START Supplied material

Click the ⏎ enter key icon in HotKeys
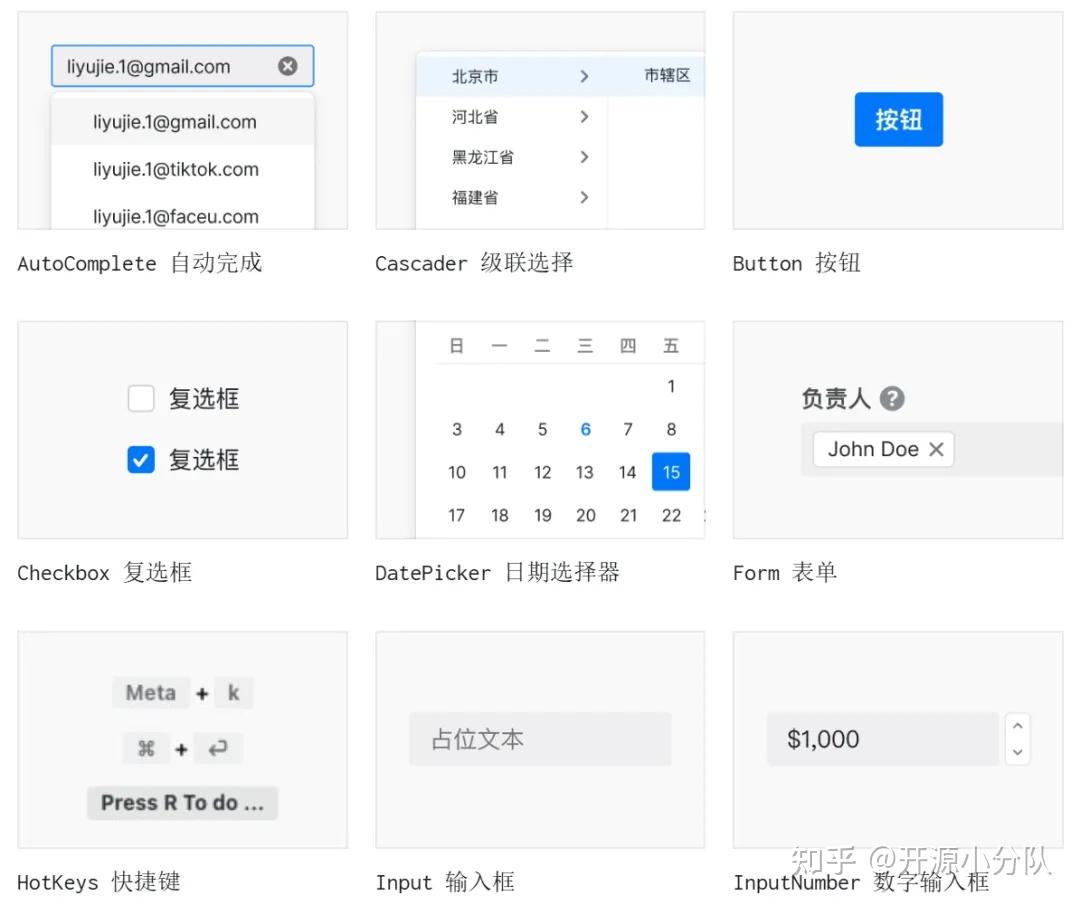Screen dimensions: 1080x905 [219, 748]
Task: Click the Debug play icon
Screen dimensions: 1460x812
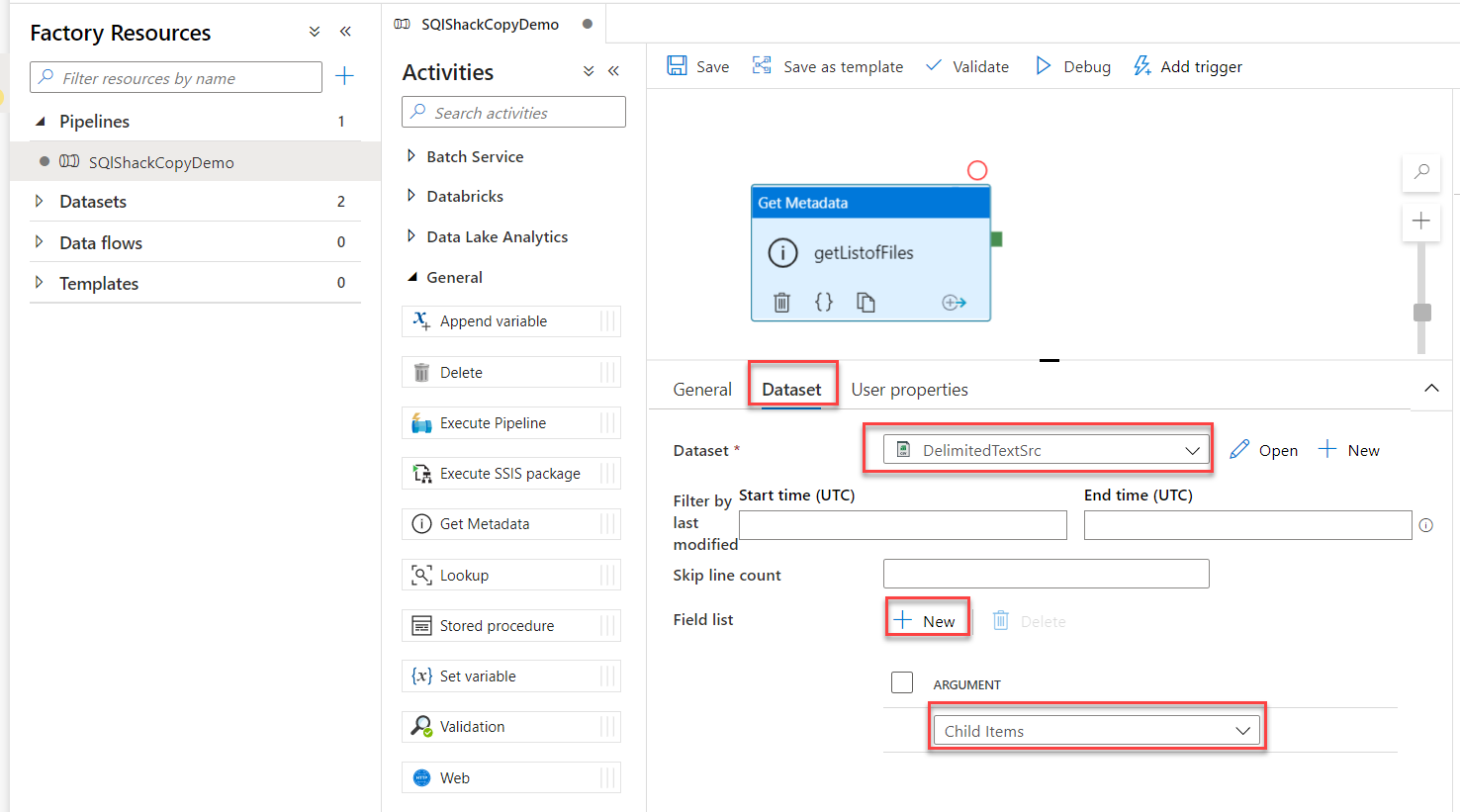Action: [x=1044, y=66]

END Supplied material

[What you should do] With the pictures set aside, repeat every entry above exactly.

[Answer area]
Click the ⏎ enter key icon in HotKeys
Screen dimensions: 1080x905 [219, 748]
Task: Click the Debug play icon
Screen dimensions: 1460x812
Action: [x=1044, y=66]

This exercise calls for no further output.